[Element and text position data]
#####

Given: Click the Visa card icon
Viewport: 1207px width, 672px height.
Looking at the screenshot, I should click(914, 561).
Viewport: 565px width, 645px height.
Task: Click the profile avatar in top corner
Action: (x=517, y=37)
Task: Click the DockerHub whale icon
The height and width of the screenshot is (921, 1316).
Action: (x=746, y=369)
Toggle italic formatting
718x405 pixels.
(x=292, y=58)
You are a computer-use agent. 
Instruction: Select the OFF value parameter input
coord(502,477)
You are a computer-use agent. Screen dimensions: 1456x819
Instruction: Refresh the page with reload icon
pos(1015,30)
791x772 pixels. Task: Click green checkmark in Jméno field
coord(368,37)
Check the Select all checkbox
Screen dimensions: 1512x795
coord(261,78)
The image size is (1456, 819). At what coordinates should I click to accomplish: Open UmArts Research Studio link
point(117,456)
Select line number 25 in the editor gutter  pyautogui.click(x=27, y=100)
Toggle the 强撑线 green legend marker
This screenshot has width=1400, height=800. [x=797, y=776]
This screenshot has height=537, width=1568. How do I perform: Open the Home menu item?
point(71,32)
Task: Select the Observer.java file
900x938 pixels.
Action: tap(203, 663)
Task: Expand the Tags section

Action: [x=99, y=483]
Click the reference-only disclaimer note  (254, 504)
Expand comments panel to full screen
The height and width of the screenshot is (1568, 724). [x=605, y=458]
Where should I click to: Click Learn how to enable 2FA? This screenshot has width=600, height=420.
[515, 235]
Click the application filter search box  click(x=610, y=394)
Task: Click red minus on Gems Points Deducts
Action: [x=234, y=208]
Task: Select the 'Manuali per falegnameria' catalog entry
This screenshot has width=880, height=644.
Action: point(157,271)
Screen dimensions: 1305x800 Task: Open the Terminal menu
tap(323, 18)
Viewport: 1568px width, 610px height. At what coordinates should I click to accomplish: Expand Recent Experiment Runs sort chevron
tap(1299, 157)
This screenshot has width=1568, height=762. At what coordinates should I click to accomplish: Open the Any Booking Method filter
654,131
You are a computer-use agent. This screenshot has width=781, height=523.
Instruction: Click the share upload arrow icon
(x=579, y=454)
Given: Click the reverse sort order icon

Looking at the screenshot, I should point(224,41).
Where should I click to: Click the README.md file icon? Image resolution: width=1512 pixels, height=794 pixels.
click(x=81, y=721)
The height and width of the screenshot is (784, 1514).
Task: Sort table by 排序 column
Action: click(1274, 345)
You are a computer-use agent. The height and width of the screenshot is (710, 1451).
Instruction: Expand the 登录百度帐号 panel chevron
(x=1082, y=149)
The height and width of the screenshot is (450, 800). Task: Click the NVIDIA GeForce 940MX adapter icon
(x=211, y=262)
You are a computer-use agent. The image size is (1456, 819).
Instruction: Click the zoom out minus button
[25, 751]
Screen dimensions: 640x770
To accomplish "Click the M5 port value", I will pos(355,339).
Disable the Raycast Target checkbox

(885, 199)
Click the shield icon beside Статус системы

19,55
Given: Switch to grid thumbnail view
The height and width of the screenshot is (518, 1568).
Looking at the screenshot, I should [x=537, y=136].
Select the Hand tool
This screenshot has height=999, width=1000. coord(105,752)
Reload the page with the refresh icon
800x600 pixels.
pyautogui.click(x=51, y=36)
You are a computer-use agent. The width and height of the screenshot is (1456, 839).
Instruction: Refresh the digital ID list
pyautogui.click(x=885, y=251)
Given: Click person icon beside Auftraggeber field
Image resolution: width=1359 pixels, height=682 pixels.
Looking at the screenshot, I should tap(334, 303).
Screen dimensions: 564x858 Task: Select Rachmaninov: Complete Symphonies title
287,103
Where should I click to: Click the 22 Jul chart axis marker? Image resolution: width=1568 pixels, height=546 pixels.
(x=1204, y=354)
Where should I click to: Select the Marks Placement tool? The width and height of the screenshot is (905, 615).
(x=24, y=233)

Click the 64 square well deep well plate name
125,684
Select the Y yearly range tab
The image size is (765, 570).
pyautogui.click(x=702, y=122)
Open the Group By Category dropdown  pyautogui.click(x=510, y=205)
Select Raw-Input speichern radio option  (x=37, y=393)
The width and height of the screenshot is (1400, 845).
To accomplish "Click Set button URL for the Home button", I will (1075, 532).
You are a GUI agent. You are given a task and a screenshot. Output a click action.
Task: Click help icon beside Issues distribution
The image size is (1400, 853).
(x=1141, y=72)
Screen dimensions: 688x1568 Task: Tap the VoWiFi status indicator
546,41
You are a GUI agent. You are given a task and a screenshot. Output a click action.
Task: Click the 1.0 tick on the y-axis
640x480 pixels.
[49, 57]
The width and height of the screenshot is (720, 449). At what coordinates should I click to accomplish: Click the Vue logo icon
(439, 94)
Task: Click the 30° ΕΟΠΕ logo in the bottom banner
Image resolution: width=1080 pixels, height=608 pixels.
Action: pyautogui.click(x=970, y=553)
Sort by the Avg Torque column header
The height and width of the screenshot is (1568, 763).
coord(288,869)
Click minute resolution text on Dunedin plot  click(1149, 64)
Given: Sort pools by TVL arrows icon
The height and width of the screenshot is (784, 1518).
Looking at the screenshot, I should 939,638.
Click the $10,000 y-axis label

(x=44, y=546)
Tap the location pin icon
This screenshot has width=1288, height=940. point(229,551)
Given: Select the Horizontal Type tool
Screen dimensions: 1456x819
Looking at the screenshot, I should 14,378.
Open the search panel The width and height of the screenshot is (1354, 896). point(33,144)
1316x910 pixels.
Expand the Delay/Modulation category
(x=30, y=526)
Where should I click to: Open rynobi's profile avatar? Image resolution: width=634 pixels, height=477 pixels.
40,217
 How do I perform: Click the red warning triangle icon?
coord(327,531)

#####

## Do this
Please count the lines above that contain the word "Open". Reply with the number alone.

## The reply
7